▸ **EXTRACTED RECORDS**
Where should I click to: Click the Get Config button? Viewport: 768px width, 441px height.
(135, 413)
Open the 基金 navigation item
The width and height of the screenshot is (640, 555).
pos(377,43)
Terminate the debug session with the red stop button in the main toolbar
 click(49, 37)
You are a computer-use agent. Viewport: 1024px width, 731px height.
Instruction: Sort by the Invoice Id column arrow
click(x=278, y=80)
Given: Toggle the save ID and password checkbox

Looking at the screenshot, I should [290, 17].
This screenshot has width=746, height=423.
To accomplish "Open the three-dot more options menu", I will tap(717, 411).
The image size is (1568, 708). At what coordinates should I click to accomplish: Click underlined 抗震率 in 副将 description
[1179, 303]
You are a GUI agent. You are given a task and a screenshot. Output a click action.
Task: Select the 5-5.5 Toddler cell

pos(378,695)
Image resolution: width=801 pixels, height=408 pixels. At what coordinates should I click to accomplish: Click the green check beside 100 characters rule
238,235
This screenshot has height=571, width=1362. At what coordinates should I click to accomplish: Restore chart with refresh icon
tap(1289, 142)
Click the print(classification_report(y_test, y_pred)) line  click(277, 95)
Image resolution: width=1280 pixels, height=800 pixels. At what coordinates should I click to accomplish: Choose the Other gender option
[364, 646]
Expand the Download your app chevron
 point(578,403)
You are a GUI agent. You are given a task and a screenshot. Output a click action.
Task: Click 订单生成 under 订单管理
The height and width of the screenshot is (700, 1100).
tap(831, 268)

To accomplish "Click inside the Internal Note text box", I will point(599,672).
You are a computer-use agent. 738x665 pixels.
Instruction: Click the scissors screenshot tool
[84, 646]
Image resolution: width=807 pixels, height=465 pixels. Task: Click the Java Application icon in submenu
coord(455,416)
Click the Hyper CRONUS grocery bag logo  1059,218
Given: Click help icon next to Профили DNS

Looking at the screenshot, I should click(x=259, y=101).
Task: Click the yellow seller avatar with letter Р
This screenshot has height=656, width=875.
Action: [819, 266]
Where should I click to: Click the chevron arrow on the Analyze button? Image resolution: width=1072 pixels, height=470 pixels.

▸ **ACTIVITY**
If a line in the data contains the string "will", copy it.

▸ **YOUR RESPONSE**
To accomplish "Open the three-dot more options menu", I will tap(717, 411).
To accomplish "Click inside the Internal Note text box", I will point(599,672).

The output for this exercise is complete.